- [Your goal] Rewrite the following data as a JSON list of strings, one string per line, omitting blank lines.

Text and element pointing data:
────────────────
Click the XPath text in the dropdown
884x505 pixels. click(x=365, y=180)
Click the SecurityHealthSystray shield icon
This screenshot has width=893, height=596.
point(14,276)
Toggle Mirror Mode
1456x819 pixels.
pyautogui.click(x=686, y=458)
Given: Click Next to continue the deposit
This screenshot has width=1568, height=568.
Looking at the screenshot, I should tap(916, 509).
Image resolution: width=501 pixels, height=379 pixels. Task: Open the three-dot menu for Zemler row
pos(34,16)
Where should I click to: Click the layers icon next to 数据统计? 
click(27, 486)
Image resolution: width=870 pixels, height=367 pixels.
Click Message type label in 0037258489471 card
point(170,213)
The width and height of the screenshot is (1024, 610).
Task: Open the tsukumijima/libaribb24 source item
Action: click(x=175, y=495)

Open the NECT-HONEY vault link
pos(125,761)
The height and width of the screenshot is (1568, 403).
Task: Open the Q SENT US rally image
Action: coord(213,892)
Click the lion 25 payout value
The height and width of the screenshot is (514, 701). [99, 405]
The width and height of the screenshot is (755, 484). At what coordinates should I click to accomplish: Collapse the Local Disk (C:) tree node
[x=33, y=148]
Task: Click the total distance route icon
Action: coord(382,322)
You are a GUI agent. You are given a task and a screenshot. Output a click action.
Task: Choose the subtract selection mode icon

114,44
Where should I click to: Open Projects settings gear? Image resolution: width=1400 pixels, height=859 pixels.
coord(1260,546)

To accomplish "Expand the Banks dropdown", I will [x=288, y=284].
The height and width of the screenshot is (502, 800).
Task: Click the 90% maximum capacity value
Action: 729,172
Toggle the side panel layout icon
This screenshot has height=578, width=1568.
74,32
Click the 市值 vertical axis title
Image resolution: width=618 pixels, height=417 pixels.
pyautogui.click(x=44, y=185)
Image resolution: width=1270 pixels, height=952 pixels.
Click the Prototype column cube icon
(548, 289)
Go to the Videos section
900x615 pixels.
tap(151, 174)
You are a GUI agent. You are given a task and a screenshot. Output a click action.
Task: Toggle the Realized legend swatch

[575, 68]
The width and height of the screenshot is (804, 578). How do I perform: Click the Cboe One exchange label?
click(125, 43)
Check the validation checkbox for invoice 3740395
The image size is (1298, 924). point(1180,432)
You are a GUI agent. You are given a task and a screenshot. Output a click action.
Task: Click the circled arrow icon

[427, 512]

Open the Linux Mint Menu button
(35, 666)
────────────────
- [Answer to the exercise]
[
  "Click the XPath text in the dropdown",
  "884x505 pixels. click(x=365, y=180)",
  "Click the SecurityHealthSystray shield icon",
  "This screenshot has width=893, height=596.",
  "point(14,276)",
  "Toggle Mirror Mode",
  "1456x819 pixels.",
  "pyautogui.click(x=686, y=458)",
  "Given: Click Next to continue the deposit",
  "This screenshot has width=1568, height=568.",
  "Looking at the screenshot, I should tap(916, 509).",
  "Image resolution: width=501 pixels, height=379 pixels. Task: Open the three-dot menu for Zemler row",
  "pos(34,16)",
  "Where should I click to: Click the layers icon next to 数据统计? ",
  "click(27, 486)",
  "Image resolution: width=870 pixels, height=367 pixels.",
  "Click Message type label in 0037258489471 card",
  "point(170,213)",
  "The width and height of the screenshot is (1024, 610).",
  "Task: Open the tsukumijima/libaribb24 source item",
  "Action: click(x=175, y=495)",
  "Open the NECT-HONEY vault link",
  "pos(125,761)",
  "The height and width of the screenshot is (1568, 403).",
  "Task: Open the Q SENT US rally image",
  "Action: coord(213,892)",
  "Click the lion 25 payout value",
  "The height and width of the screenshot is (514, 701). [99, 405]",
  "The width and height of the screenshot is (755, 484). At what coordinates should I click to accomplish: Collapse the Local Disk (C:) tree node",
  "[x=33, y=148]",
  "Task: Click the total distance route icon",
  "Action: coord(382,322)",
  "You are a GUI agent. You are given a task and a screenshot. Output a click action.",
  "Task: Choose the subtract selection mode icon",
  "114,44",
  "Where should I click to: Open Projects settings gear? Image resolution: width=1400 pixels, height=859 pixels.",
  "coord(1260,546)",
  "To accomplish \"Expand the Banks dropdown\", I will [x=288, y=284].",
  "The height and width of the screenshot is (502, 800).",
  "Task: Click the 90% maximum capacity value",
  "Action: 729,172",
  "Toggle the side panel layout icon",
  "This screenshot has height=578, width=1568.",
  "74,32",
  "Click the 市值 vertical axis title",
  "Image resolution: width=618 pixels, height=417 pixels.",
  "pyautogui.click(x=44, y=185)",
  "Image resolution: width=1270 pixels, height=952 pixels.",
  "Click the Prototype column cube icon",
  "(548, 289)",
  "Go to the Videos section",
  "900x615 pixels.",
  "tap(151, 174)",
  "You are a GUI agent. You are given a task and a screenshot. Output a click action.",
  "Task: Toggle the Realized legend swatch",
  "[575, 68]",
  "The width and height of the screenshot is (804, 578). How do I perform: Click the Cboe One exchange label?",
  "click(125, 43)",
  "Check the validation checkbox for invoice 3740395",
  "The image size is (1298, 924). point(1180,432)",
  "You are a GUI agent. You are given a task and a screenshot. Output a click action.",
  "Task: Click the circled arrow icon",
  "[427, 512]",
  "Open the Linux Mint Menu button",
  "(35, 666)"
]